Notre conversation, durant le dîner, tourne essentiellement sur les temps difficiles qui courent et nous font courir, parfois en tous sens.
Aymeric ne croit pas que le mouvement contre la réforme des retraites aboutira.
Je retrace surtout les luttes qui ont eu lieu sur un terrain professionnel. Ce faisant, je m’irrite intérieurement que les faits se brouillent un peu dans ma tête, alors qu’il y faudrait de l’exactitude. Ainsi, évoquant le Conseil d’Etat me vient à la place le Conseil constitutionnel, entre autres considérations que je sais vagues ou erronées.
J’envie l’entraînement, l’aisance, la faconde avec laquelle plusieurs de mes collègues aguerris savent s’emparer des événements, désigner les phénomènes et les épingler. (Précisément, Stéphane m’a répondu et envoyé un message comme quoi il ne viendra pas à la manifestation du lendemain. Je le regrette, car j’aurais aimé avoir cette occasion de le connaître davantage…)

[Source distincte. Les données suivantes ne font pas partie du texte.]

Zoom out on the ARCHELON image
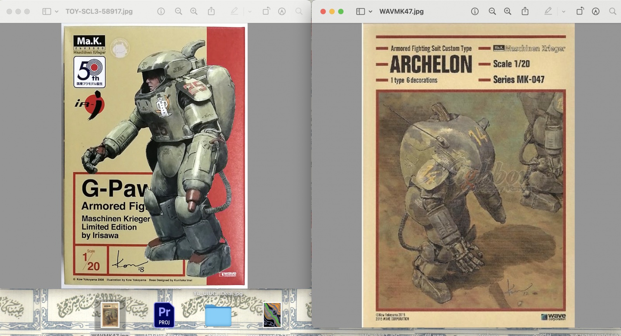This screenshot has height=336, width=621. 492,12
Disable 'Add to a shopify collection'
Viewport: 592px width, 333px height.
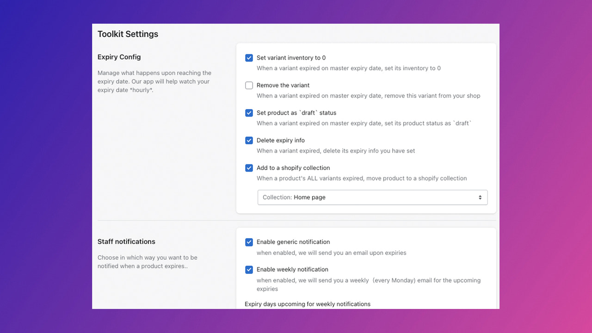click(249, 168)
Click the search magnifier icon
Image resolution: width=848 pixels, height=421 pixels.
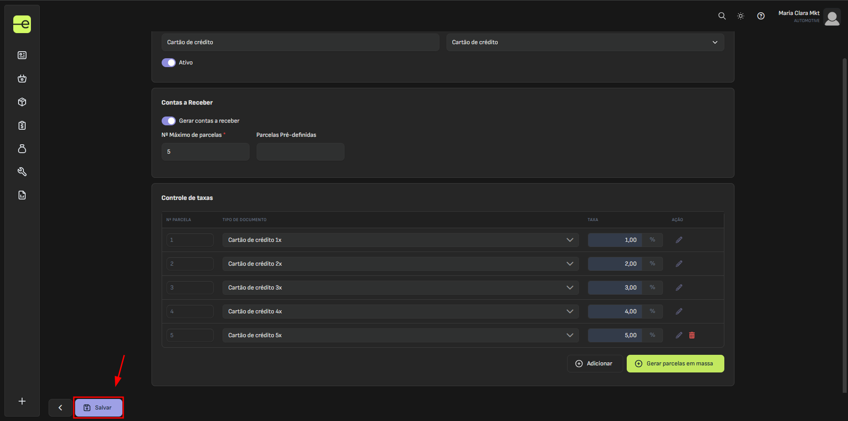(x=722, y=16)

Aymeric ne trouve pas déplaisant son nouvel emploi, même si le salaire n’en est pas très élevé. Mais il n’a aucune garantie de ce qu’il adviendra de lui après mai. On lui a proposé un concours pour fonctionnaire de la catégorie B. Il n’en connaît pas les modalités, et dit ne plus avoir l’âge à cela. Je lui dis douter que ce soit pour autant un concours difficile.
Il ira peut-être en Sicile en été avec son compagnon. Il n’est guère enthousiaste à l’idée de devoir prendre l’avion.
Il est un peu plus de vingt-et-une heure trente quand je demande si nous ressortons prendre un dernier verre. Comme le trajet de retour est long et qu’il travaille le lendemain, Aymeric décline, mais s’attarde encore un peu.
Je le raccompagne jusqu’à la station de métro la plus proche.
Alors que je le quitte, je ne peux m’empêcher de me dire que le repas était plutôt mauvais, et l’exposition, décevante, que la journée sur ces deux points n’était pas à la hauteur de mes attentes — ce qui continue de m’irriter. Pourquoi, cependant, faudrait-il, même avec les gens que l’on aime, que tout soit toujours parfait ? — Je chasse ces humeurs importunes.
Rentré, la fatigue est d’ailleurs telle que, après avoir téléchargé les photos prises l’après-midi, je ne me sens plus l’énergie de mettre par écrit de premiers linéaments. Je parcours deux pages et quitte le livre, empressé de me livrer au sommeil.
Nuit
Réveillé après un cycle de quatre heures, je lis un peu pour tromper l’ennemi, escomptant que l’insomnie finira pour s’assoupir.